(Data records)

'''

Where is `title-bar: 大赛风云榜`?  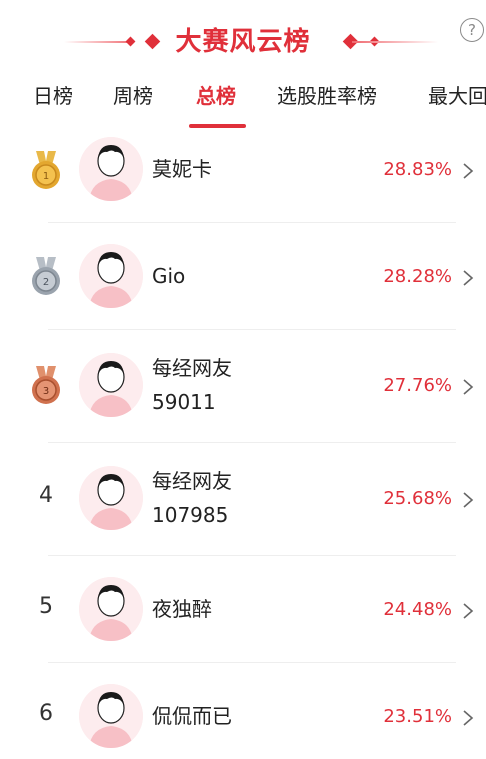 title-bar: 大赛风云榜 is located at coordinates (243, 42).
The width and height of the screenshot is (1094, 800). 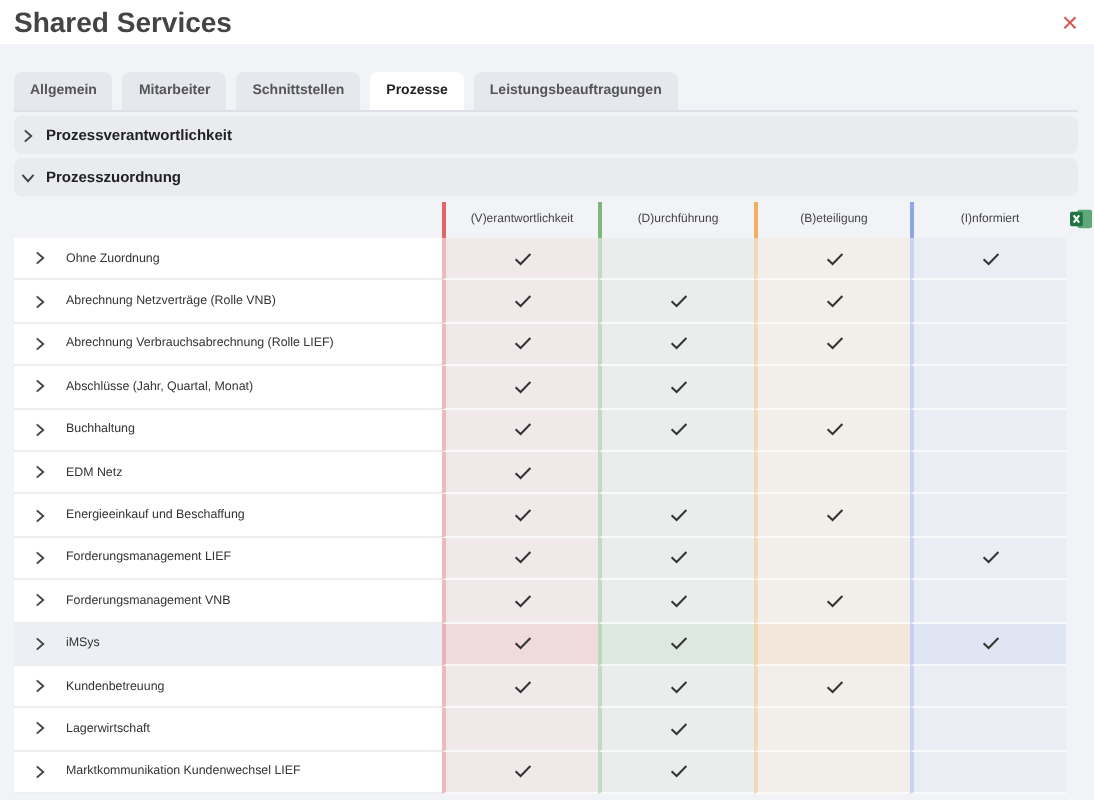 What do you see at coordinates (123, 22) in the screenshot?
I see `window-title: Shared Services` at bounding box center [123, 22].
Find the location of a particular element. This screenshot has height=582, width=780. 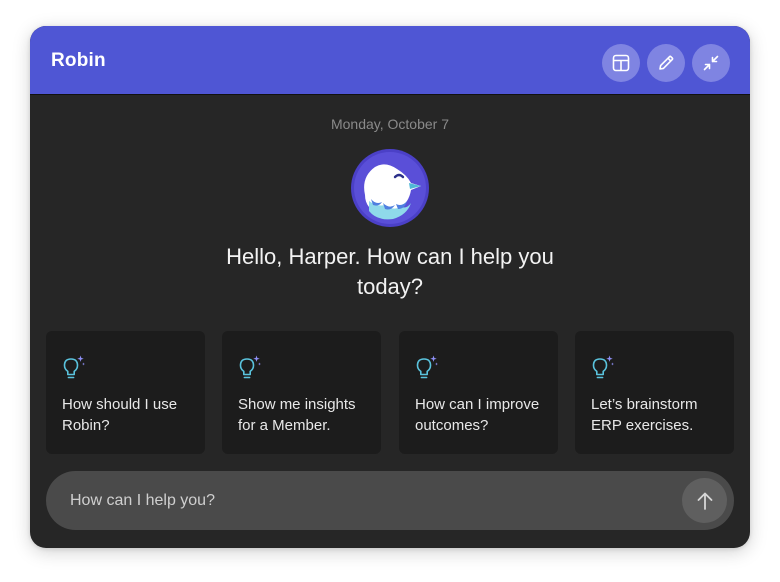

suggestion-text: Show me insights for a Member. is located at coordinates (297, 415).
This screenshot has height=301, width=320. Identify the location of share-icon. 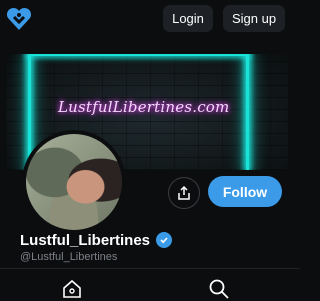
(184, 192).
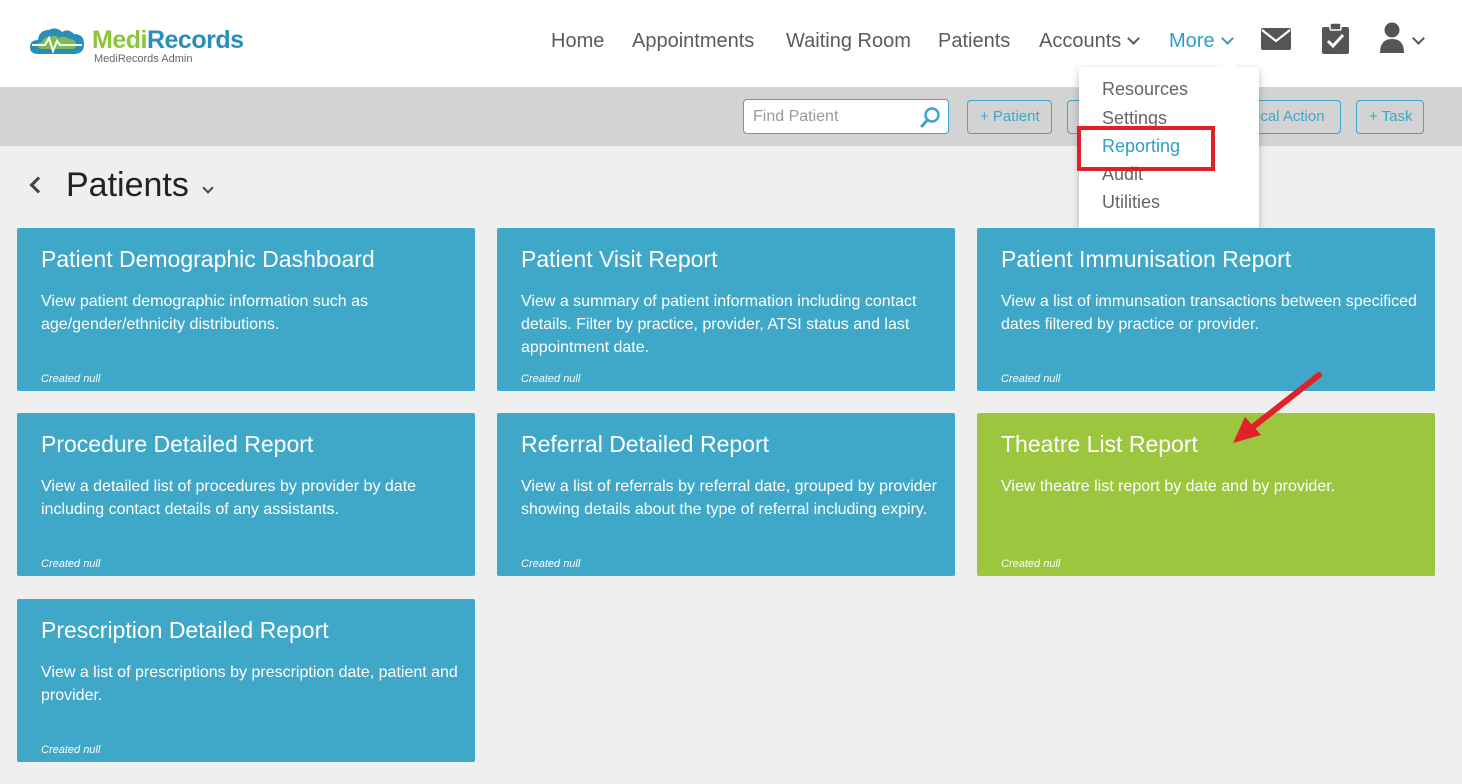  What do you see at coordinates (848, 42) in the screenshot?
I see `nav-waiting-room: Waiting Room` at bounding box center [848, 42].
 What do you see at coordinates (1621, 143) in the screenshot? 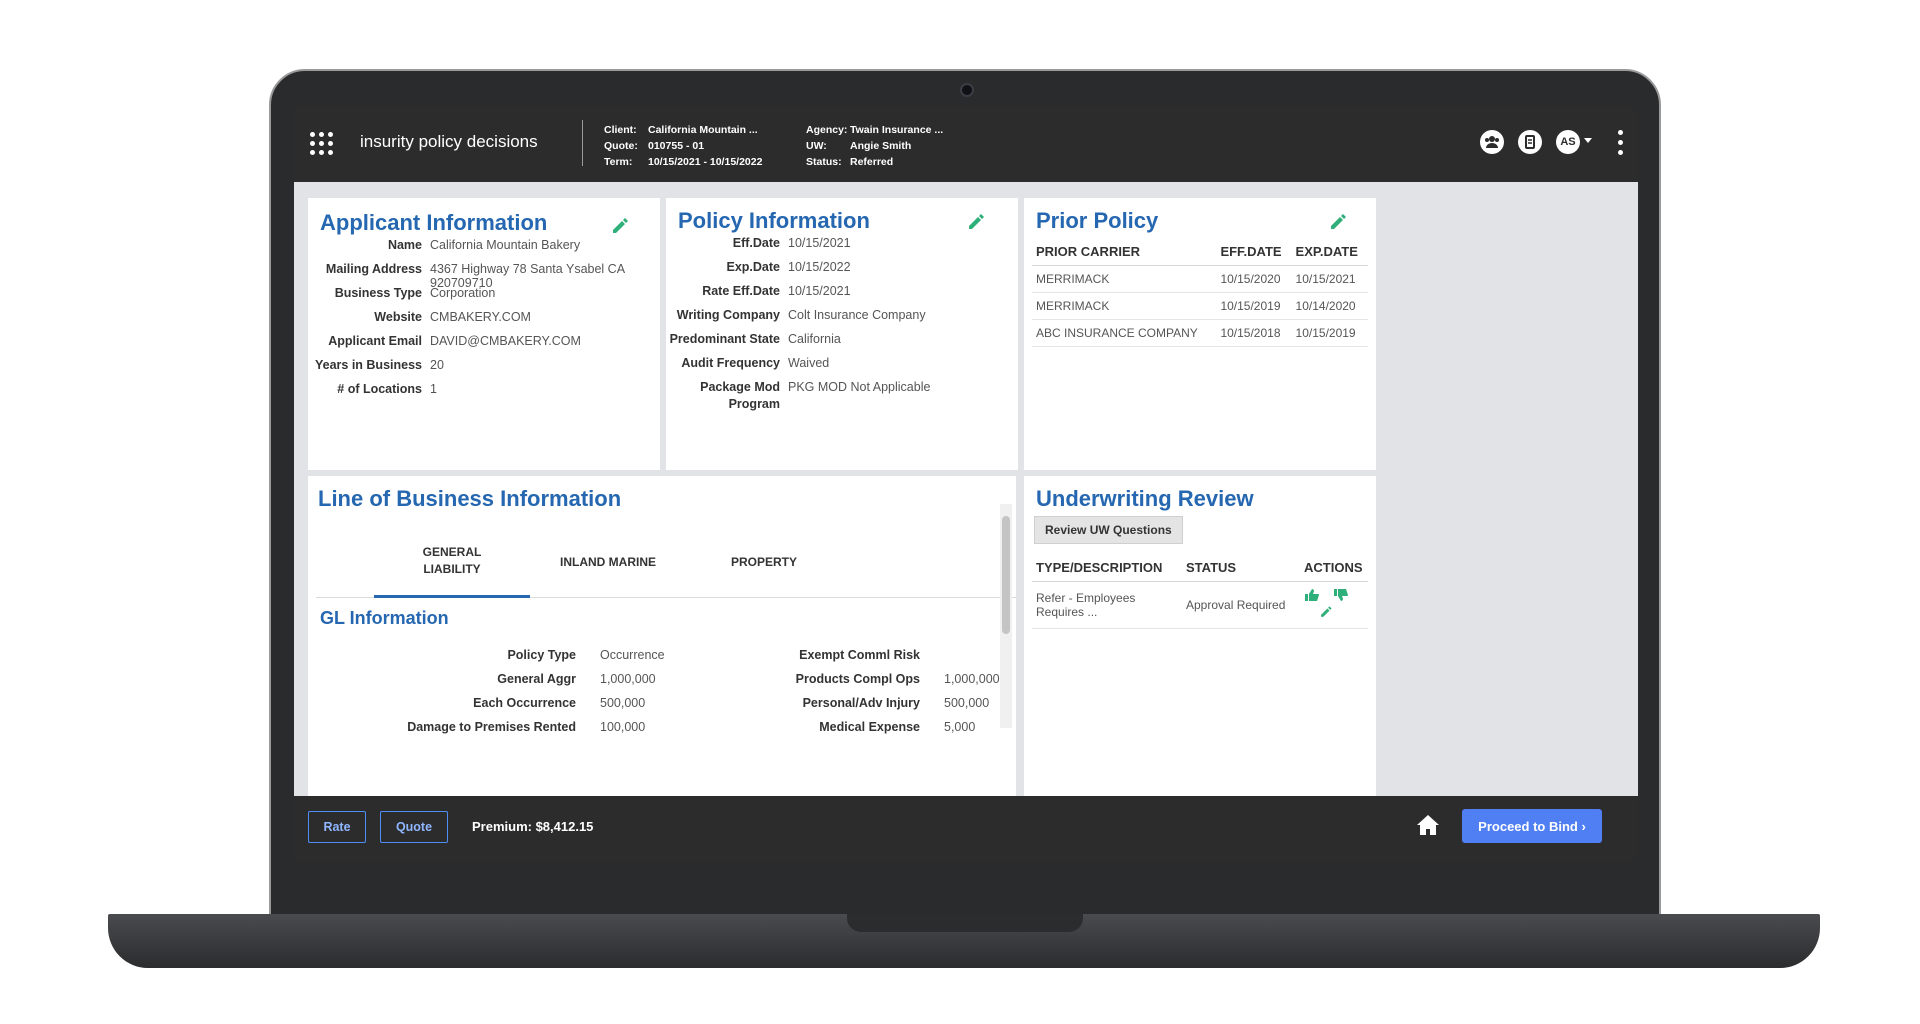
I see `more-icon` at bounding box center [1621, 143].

'''

→ What the task asks:
Convert the rows into a JSON list of strings with one string per line, skipping blank lines and leaving out the pictures, starting at the line that contains "What do you see at coordinates (1621, 143)" and continuing through the end of the rows.

→ Task response:
[
  " What do you see at coordinates (1621, 143) in the screenshot? ",
  "I see `more-icon` at bounding box center [1621, 143]."
]